Midterm Corrections
Importing Libraries
from sklearn.linear_model import LinearRegression
from sklearn.datasets import fetch_california_housing
from sklearn.model_selection import KFold
import numpy as np
Defining KFold
import pandas as pd
def DoKFold(model, X, y, k, standardize=False, random_state=146):
if standardize:
from sklearn.preprocessing import StandardScaler as SS
ss = SS()
kf = KFold(n_splits=k, shuffle=True, random_state=random_state)
train_scores = []
test_scores = []
train_mse = []
test_mse = []
for idxTrain, idxTest in kf.split(X):
Xtrain = X[idxTrain,:]
Xtest = X[idxTest,:]
ytrain = y[idxTrain]
ytest = y[idxTest]
if standardize:
Xtrain = ss.fit_transform(Xtrain)
Xtest = ss.transform(Xtest)
model.fit(Xtrain, ytrain)
train_scores.append(model.score(Xtrain, ytrain))
test_scores.append(model.score(Xtest, ytest))
ytrain_pred = model.predict(Xtrain)
ytest_pred = model.predict(Xtest)
train_mse.append(np.mean((ytrain - ytrain_pred)**2))
test_mse.append(np.mean((ytest - ytest_pred)**2))
return train_scores, test_scores, train_mse, test_mse
Importing Data
data = fetch_california_housing(as_frame=True)
lin_reg = LinearRegression()
X = np.array(data.data)
y = np.array(data.target)
Question 15
What I did:
X = data.data
X_names = data.feature_names
X_df = pd.DataFrame(data = X, columns=X_names)
y = data.target
y_names = data.target_names
sns.heatmap(X_df.corr(), vmin = -1, vmax = 1, cmap = 'bwr')
plt.show()
Correct Answer:
Xy = X_df.copy()
Xy['y'] = y
Xy.corr()
Reflection
I used a heatmap that showed each of the Correlation Coefficients of the features to the target. This is a viable way to answer the problem, but I wasn’t able to get the correct answer because I didn’t know how to read the heatmap. I thought that the biggest cluster of red would mean the highest correlation. Thus, I chose Average Rooms instead of Median Income. I can see why I thought that, but it was a dumb mistake on my part.
Question 17
What I did:
lin_reg = LinearRegression()
lin_reg.fit(X,y)
lin_reg.score(X,y)
Correct Answer:
np.round(np.corrcoef(X_df['MedInc'], y)[0][1]**2,2)
from sklearn.linear_model import LinearRegression as LR
lin_reg = LR()
lin_reg.fit(X_df['MedInc'].values.reshape(-1,1),y)

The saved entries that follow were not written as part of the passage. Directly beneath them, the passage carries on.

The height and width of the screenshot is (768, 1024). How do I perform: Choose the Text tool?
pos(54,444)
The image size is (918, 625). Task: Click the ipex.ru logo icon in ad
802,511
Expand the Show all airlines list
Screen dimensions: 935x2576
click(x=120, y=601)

np.round(lin_reg.score(X_df['MedInc'].values.reshape(-1,1),y),2)
Reflection
I knew that I had to use Linear Regression and fit the targets to the features. However, I used the entire dataset of features and targets, instead of subsetting only the feature of “MedInc.” I misread the question, so this was another dumb mistake by me.
Question 21
What I did:
from sklearn.preprocessing import StandardScaler as SS
ss = SS()
Xs = ss.fit_transform(X)
lin_reg.fit(Xs,y)
lin_coefs = lin_reg.coef_
a_range = np.linspace(0,1000,100)
rid_coefs = []
for a in a_range:
rid_reg = Ridge(alpha=a)
rid_reg.fit(Xs,y)
rid_coefs.append(rid_reg.coef_)
plt.figure(figsize=(12,6))
plt.plot(a_range, rid_coefs)
plt.scatter([0]*len(lin_coefs), lin_coefs)

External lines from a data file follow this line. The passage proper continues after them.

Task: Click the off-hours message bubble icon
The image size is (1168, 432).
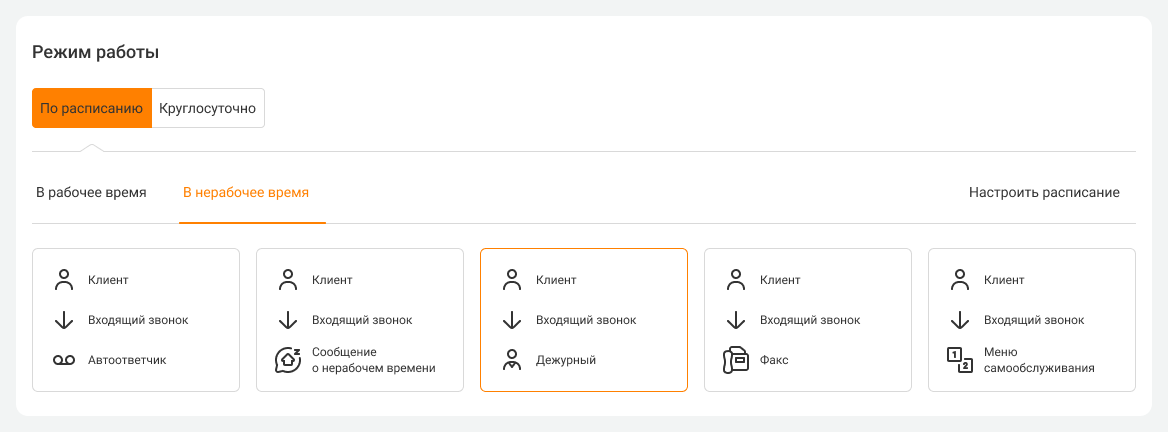Action: tap(288, 360)
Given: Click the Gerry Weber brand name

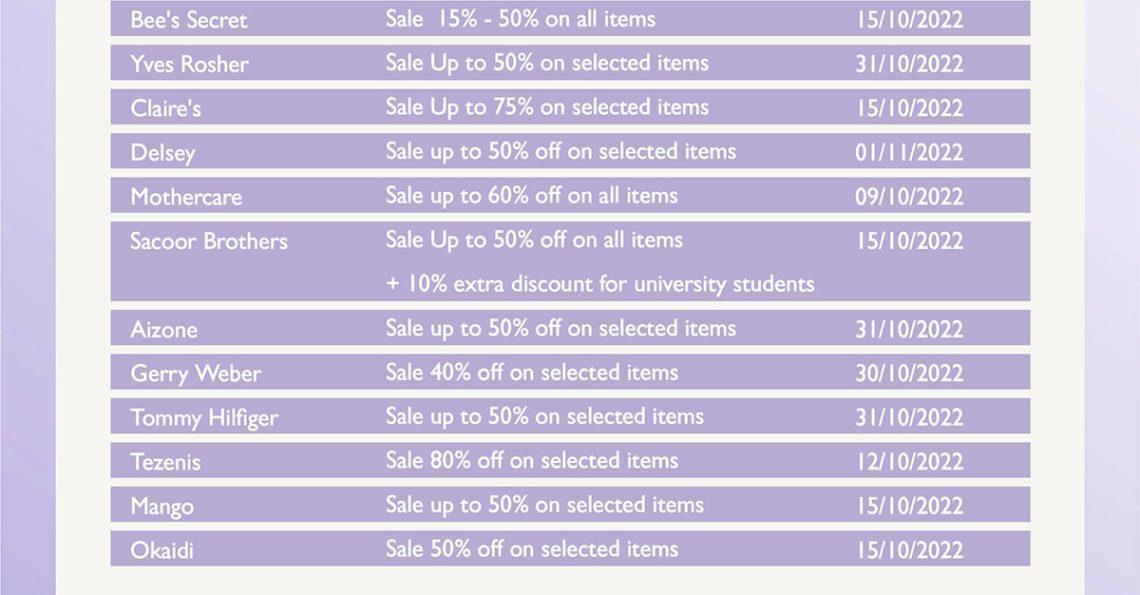Looking at the screenshot, I should coord(196,374).
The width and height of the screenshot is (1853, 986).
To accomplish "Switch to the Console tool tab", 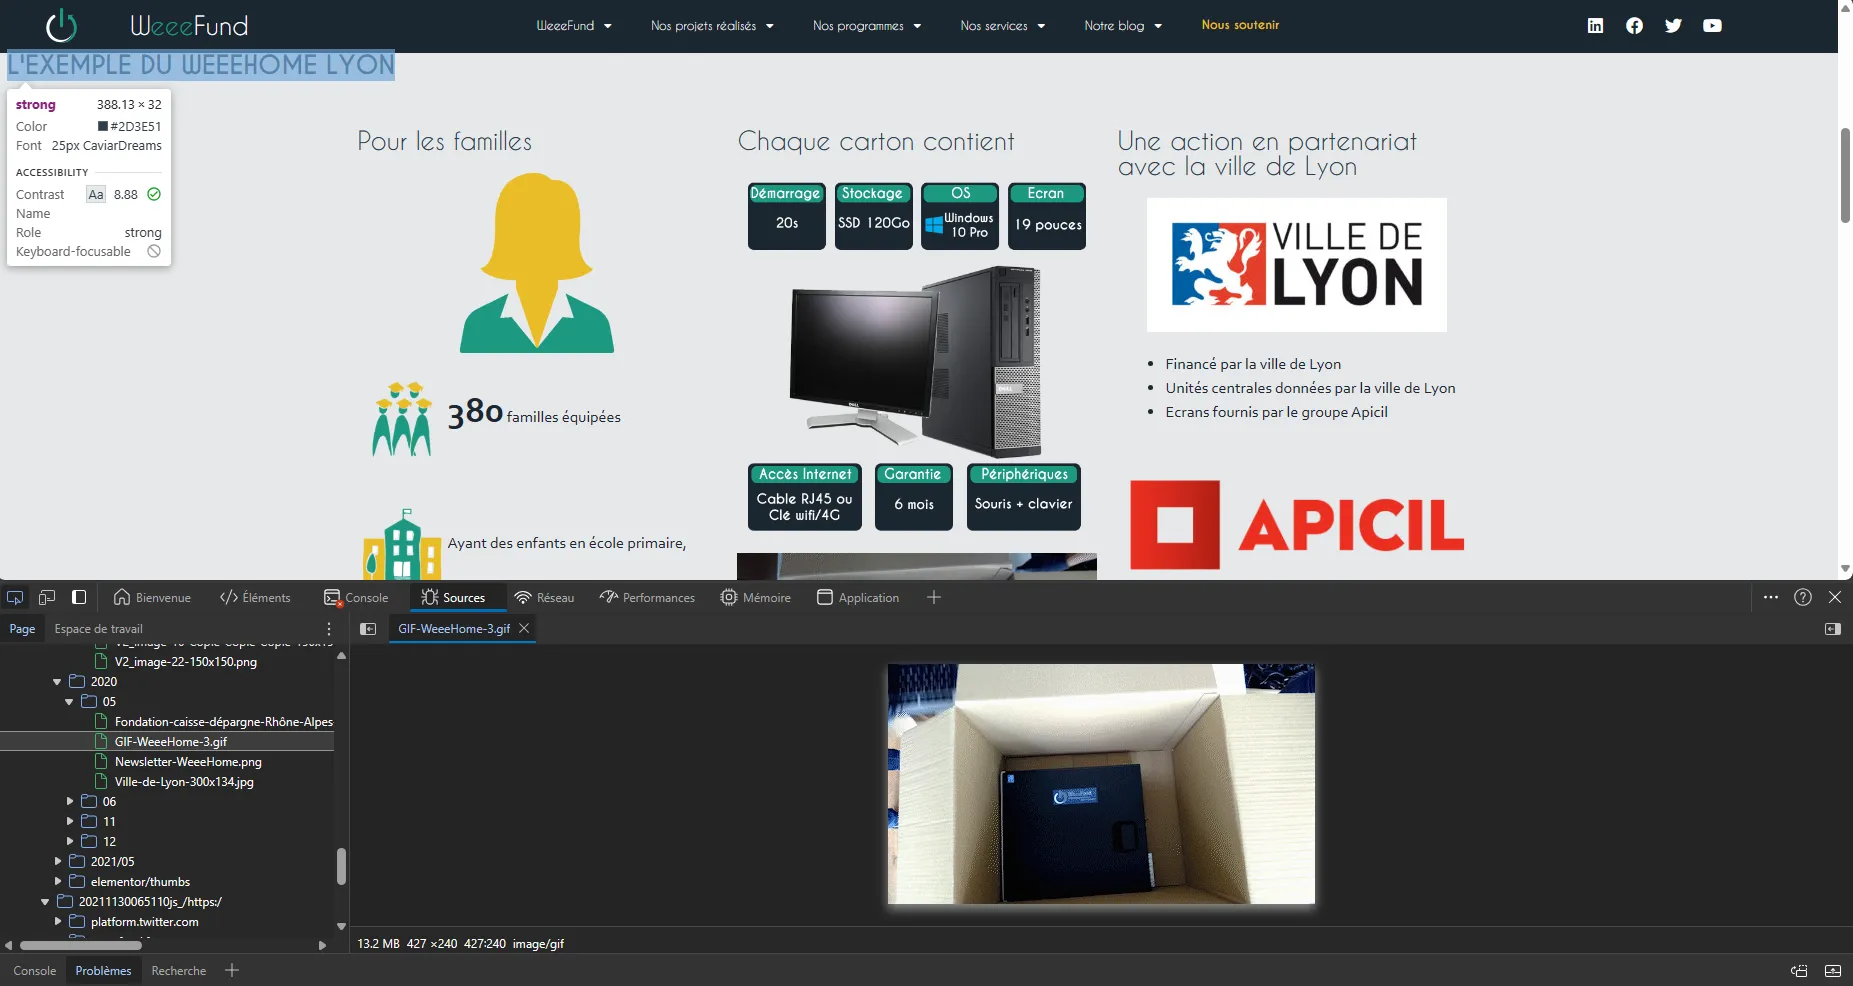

plt.legend(X_names, bbox_to_anchor=[1, 0.5], loc='center left')
plt.xlabel('$\\alpha$')
plt.ylabel('Coeff. Estimates')
plt.show()
Correct Answer:
##21
print(X_names[5])
lin = LR(); rid = Ridge(alpha = 25.8); las = Lasso(alpha=0.00186)

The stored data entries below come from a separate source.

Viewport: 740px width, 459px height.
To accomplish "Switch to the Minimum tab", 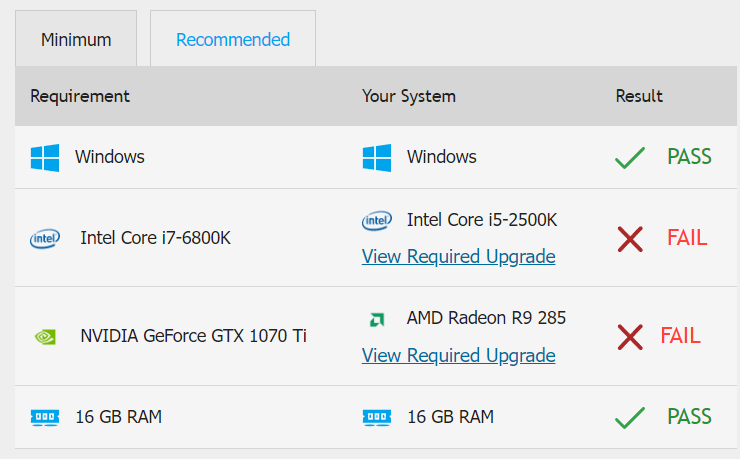I will [76, 39].
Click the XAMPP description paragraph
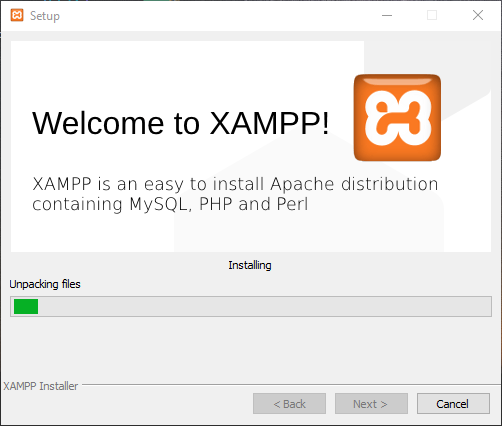This screenshot has width=502, height=426. 235,194
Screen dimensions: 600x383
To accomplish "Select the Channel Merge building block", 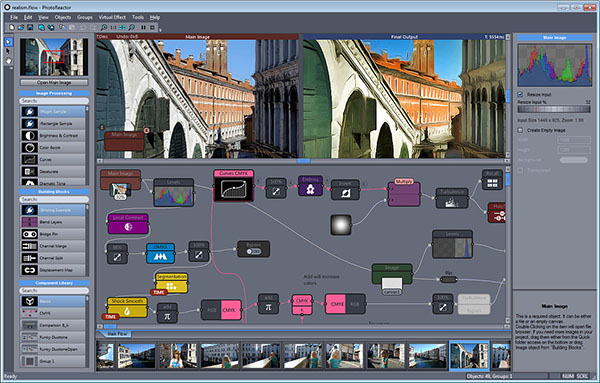I will [53, 246].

lin.fit(Xs,y); rid.fit(Xs,y); las.fit(Xs.y);
lin.coef_[5], rid.coef_[5], las.coef_[5]
Reflection
Here, I wasn’t sure how to approach the question. I decided to graph all of the Coefficient Estimates of all the features, and look at them to see which had the closest Absolute Value to zero. I think that this approach is useful for quick decision-making, but not in this case where the values are extremely close. To be completely honest, I was very lost on this section and didn’t realize that I could solve it in just a couple lines of code with “lin.coef_[5]” and such.
Question 22
What I did:
from sklearn.preprocessing import StandardScaler as SS
ss = SS()
Xs = ss.fit_transform(X)
lin_reg.fit(Xs,y)
lin_coefs = lin_reg.coef_
a_range = np.linspace(0,1000,100)
rid_coefs = []
for a in a_range:
rid_reg = Ridge(alpha=a)
rid_reg.fit(Xs,y)
rid_coefs.append(rid_reg.coef_)
plt.figure(figsize=(12,6))
plt.plot(a_range, rid_coefs)
plt.scatter([0]*len(lin_coefs), lin_coefs)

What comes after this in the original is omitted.